Making resolutions at the start of a new year is an ancient and established tradition. Apparently, the early Babylonians’ most popular resolution was to return borrowed farm equipment.1 We make resolutions, but we don’t seem well-equipped to keep them. One reason we have a hard time changing old bad habits or forming good new ones is that sometimes our expectations are too extreme. Instead of making some gradual permanent lifestyle changes, we want instant success.
Fitness guru Jack LaLanne (1914–2011), who continued with his daily exercise regimen well into his 90s, observed, “The average person means well, but they set their goals too high. They [try] it two or three times and say, ‘This is too tough.’ And they quit.”
When I used to do private English tutoring in Indonesia and Japan, I was confronted with this type of unrealistic expectations. Many of my students thought that if they hired a native English speaker to give them lessons, they would learn through some sort of magical osmosis, without doing the homework and study needed to make progress. It just doesn’t work that way. We’re conditioned to want quick results, whereas in reality, it often takes work over an extended period of time to achieve anything worthwhile.

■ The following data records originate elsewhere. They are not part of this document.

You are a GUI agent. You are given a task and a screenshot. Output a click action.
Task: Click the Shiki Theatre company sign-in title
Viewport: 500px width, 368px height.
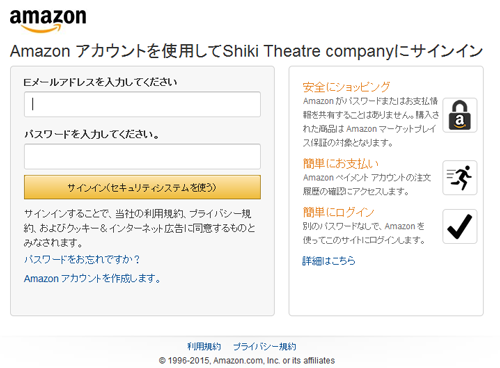(246, 51)
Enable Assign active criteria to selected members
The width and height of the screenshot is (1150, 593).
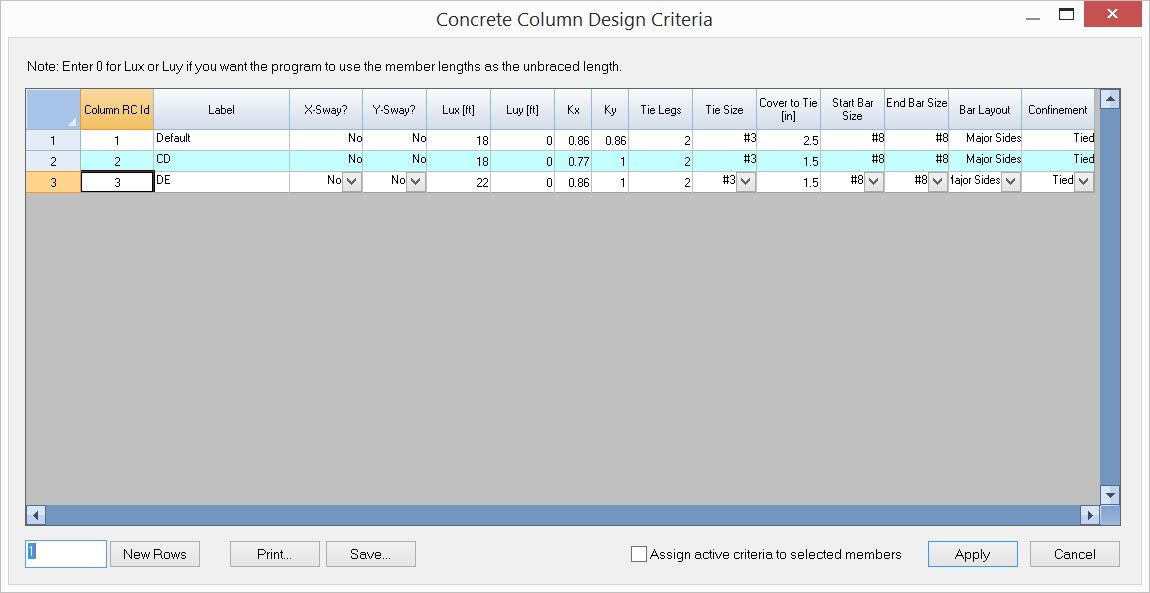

Messages are sent along the pathways of our brain through neurons that are connected to one another. These like to travel on known pathways, the “comfortable” way, and it takes time and effort to create new ones.
Carlo DiClemente, chairman of the psychology department at the University of Maryland, suggests setting realistic goals and making daily progress to realize them: “We all wish some things. We might say, ‘I wish I were a better parent.’ But that’s pretty vague. Maybe you say, ‘I’m going to count to five before I start yelling at my kids.’ That’s good, but then you discover you need a plan to remind you to count to five.”
Armed with the right goals, the desire, and the persistence, you can form a new habit this year. You can become the master—rather than the victim—of circumstances.